Scotland don’t make things easy but never on the long road to the Euro finals did it look tougher than the hellish night in Haifa.
The date was Thursday, October 11, 2018 and the location was just a few miles south of Israel’s borders with Syria and Lebanon.
At this early stage of the Nations League, if you were being honest you never fully understood its implications for possible qualification but you did know that the game mattered.
I travelled on my own to Israel to cover the game, basing myself in Haifa near the venue, the Sammy Ofer Stadium, for a couple of days.
The rest of the Scottish media pack stayed south with the vast majority of the Tartan Army in Tel Aviv.
The Israelis were ranked 94th in the world at the time and had only beaten Andorra and Liechtenstein at home since 2014.
Sadly, Scotland were to become their third victims.

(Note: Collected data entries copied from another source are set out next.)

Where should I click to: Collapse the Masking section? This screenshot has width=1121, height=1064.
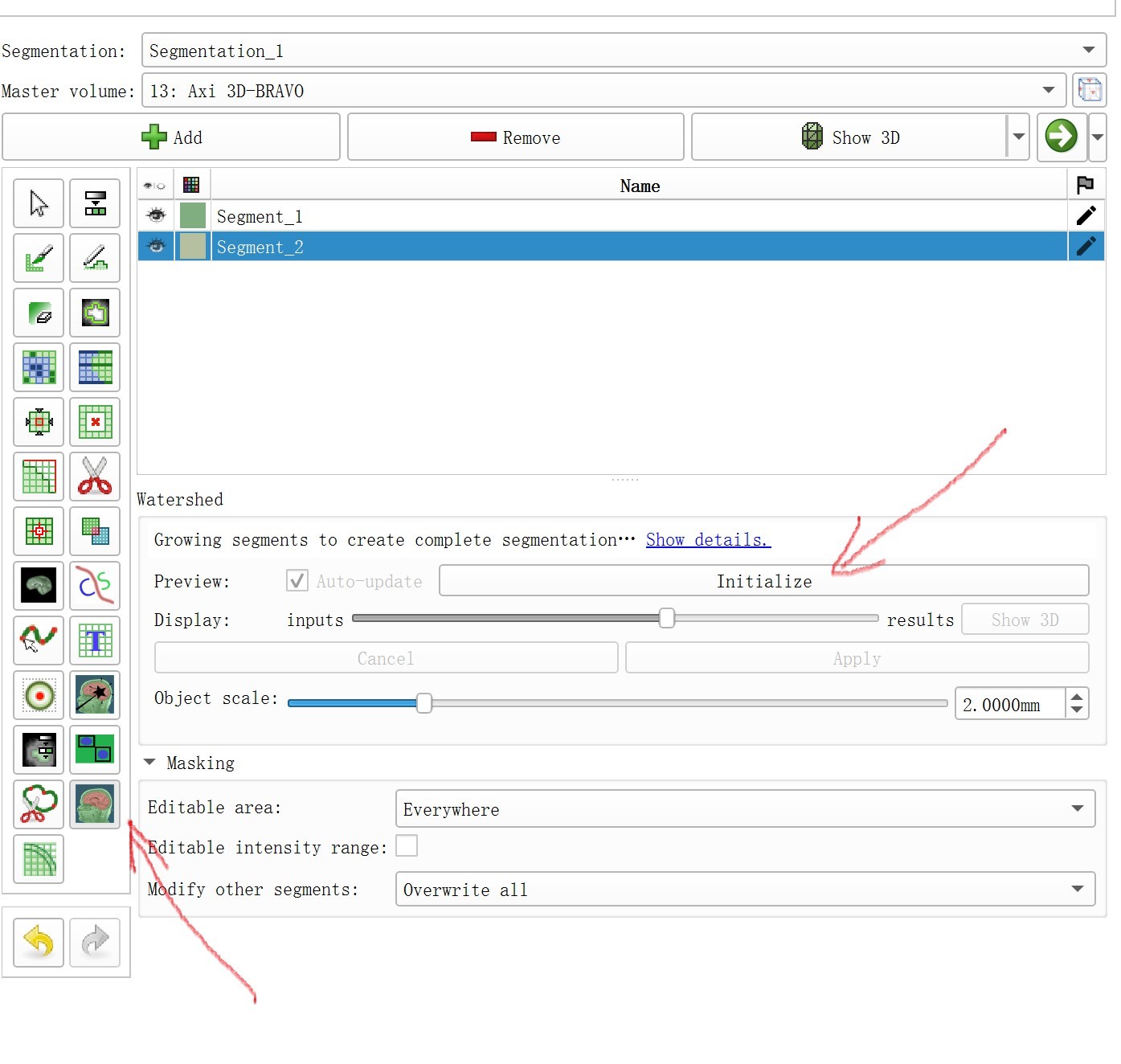coord(150,763)
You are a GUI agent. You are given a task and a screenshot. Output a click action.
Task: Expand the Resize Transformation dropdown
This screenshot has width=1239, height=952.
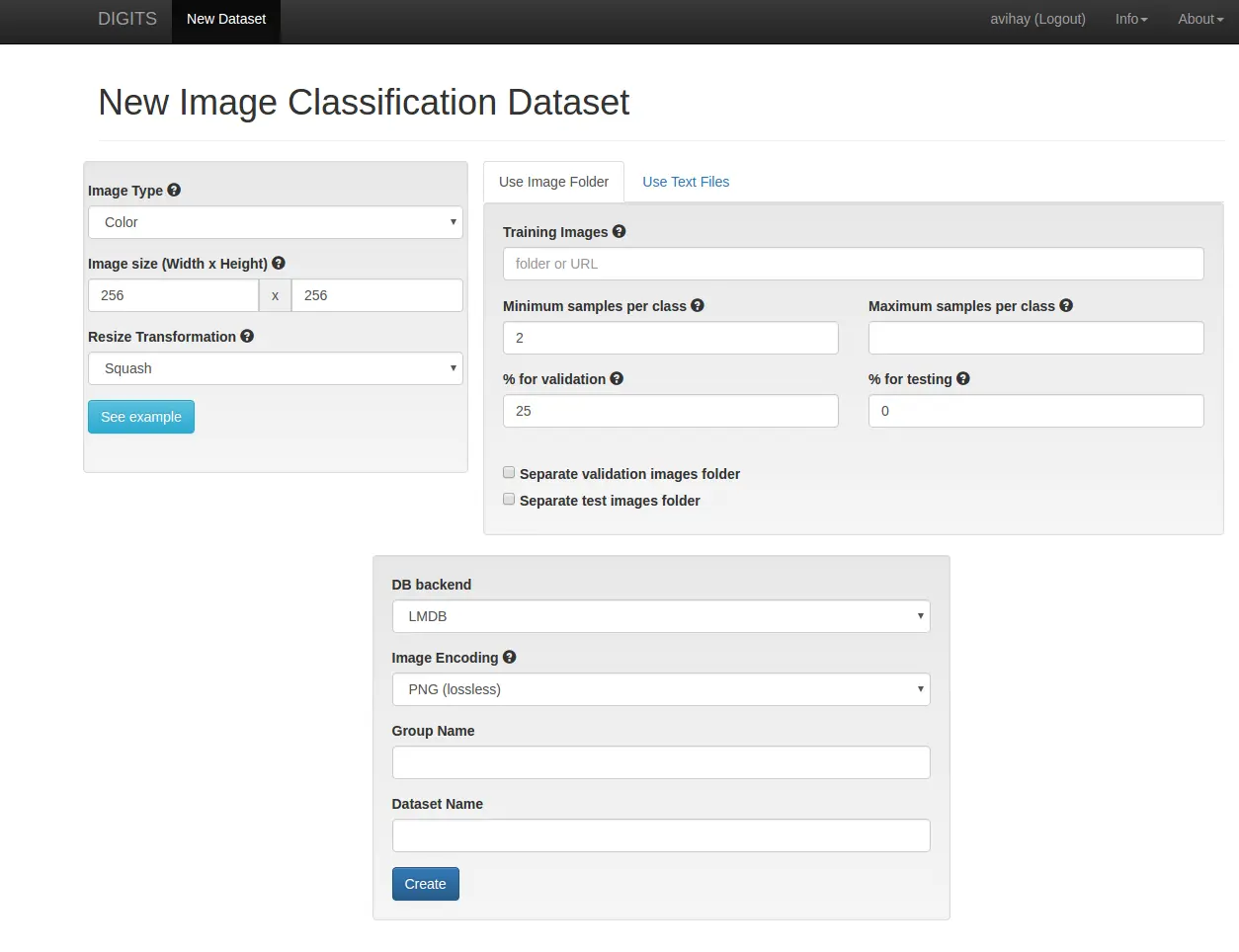(276, 368)
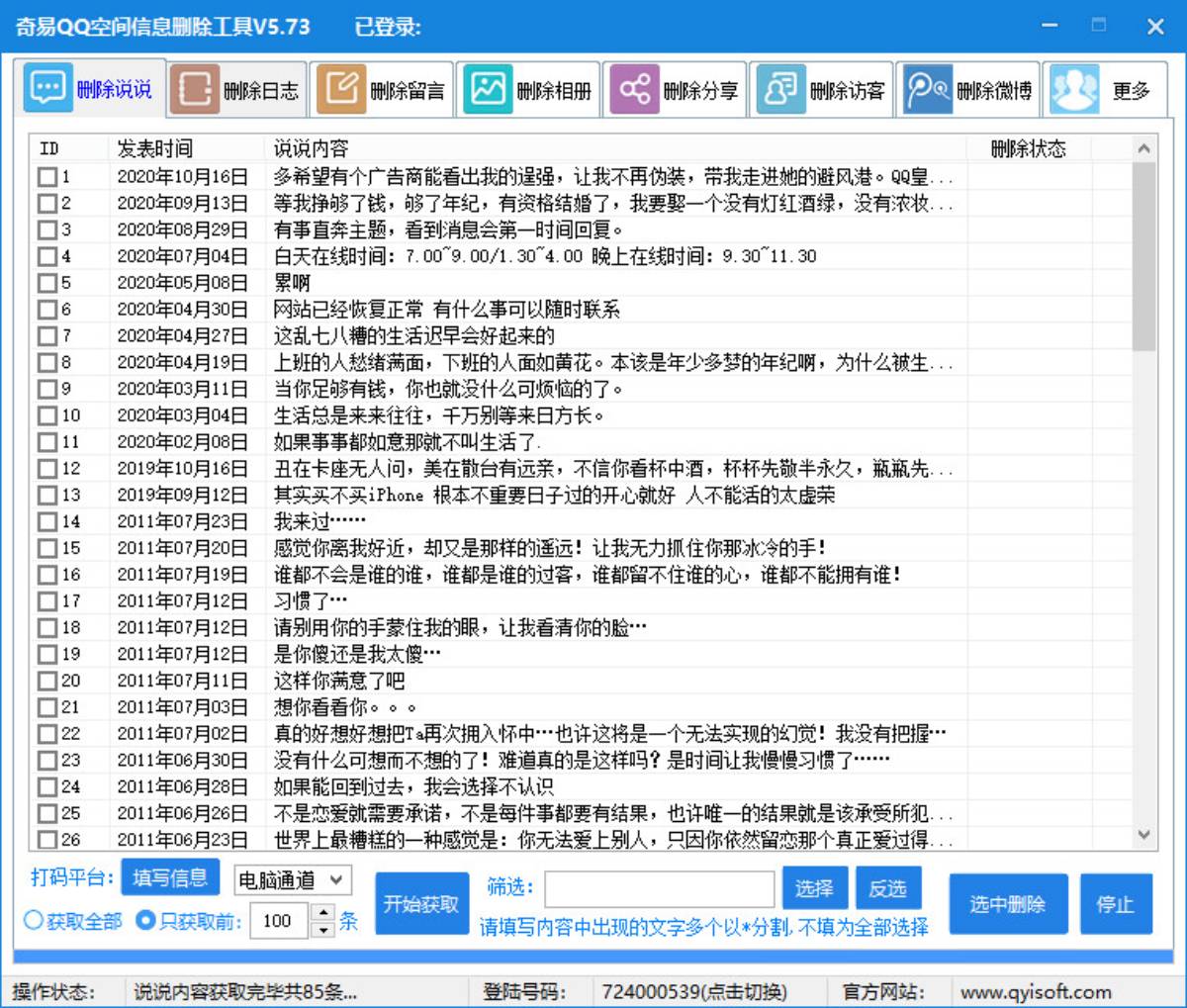Click the 填写信息 button
This screenshot has width=1187, height=1008.
[x=170, y=876]
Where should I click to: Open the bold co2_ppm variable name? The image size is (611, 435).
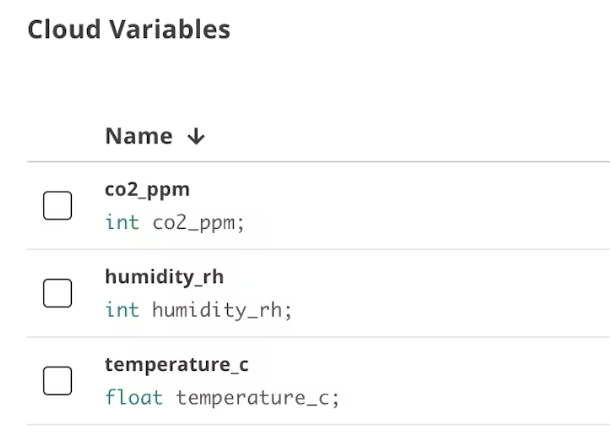click(x=147, y=189)
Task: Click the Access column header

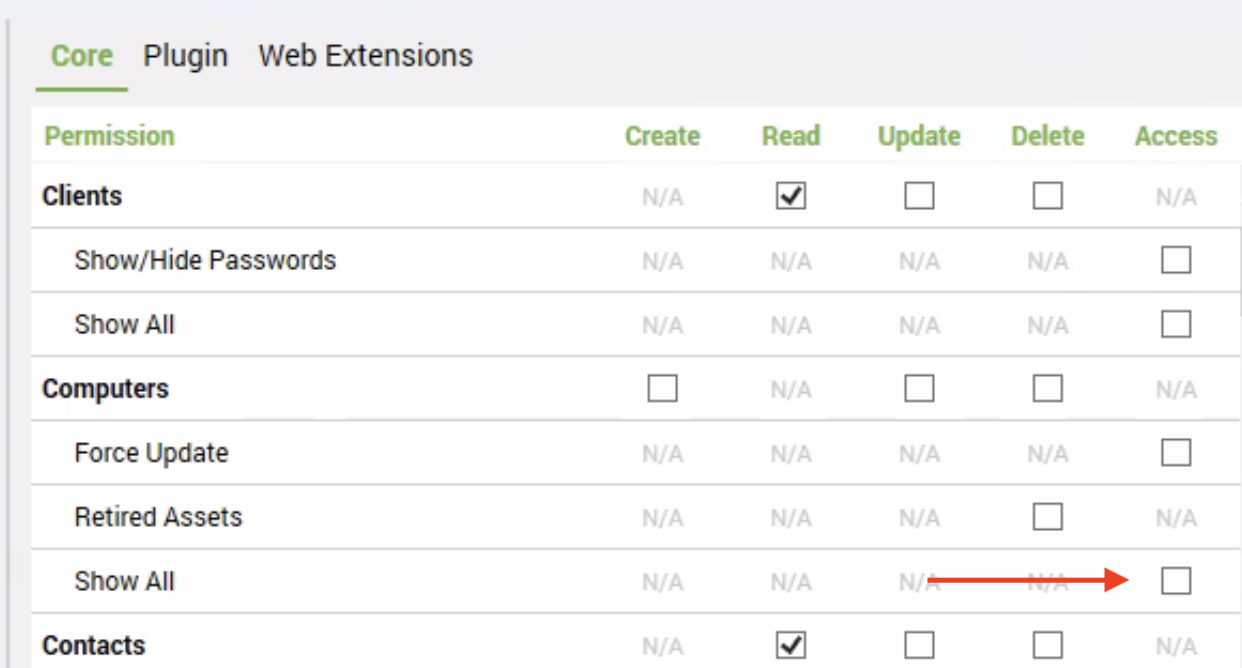Action: click(x=1176, y=136)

I wrote in my match report that the Scots should count their blessings in the Holy Land because it could and should have been a lot, lot worse than a 2-1 defeat.
Alex McLeish’s men took the lead on 25 minutes when Charlie Mulgrew scored from the penalty spot after Steven Naismith had been fouled.
However, the one-way traffic told you that the scoreline wasn’t going to stay that way and Dor Peretz eqialised for Israel before Scotland defender Kieran Tierney shanked a clearance into his own net with 16 minutes left. By that time the Scots had been reduced to 10 men after John Souttar got sent off.
It was a nightmare.
As I made my way to the post-match media conference, I was joined in the lift by two elderly Israeli journalists.
The exchange has annoyed me ever since.
They clocked I was Scottish and proceeded to rip “my team” to shreds.
“That was not Scotland,” one said. “That was not the team that has had Kenny Dalglish and Graeme Souness play for them. That was terrible.”
Sadly, my wit and repartee deserted me at the time but it was hard to argue that Scotland were not, in fact, terrible.
Just as I was about to mumble some sort of desperate reply, the other reporter picked on defender Stephen O’Donnell, claiming he would have been better off serving food in one of the stadium kiosks instead of playing.
It was nice, then, to see the same O’Donnell in the Scotland side that reached the finals. He had the last word in that particular debate.
In the mixed zone interview area afterwards, a crestfallen Tierney apologised to everyone for his own goal. You stood there looking at a well-paid Celtic star and realised he was even more distraught than the rest of us.
As was the case with O’Donnell, it was wonderful to see the now Arsenal defender Tierney leaping about celebrating on the pitch at full-time in Serbia.
From a Haifa horror show to a Belgrade blockbuster, with some thrllls and spills in between. It wouldn’t be Scotland if it were easy, would it?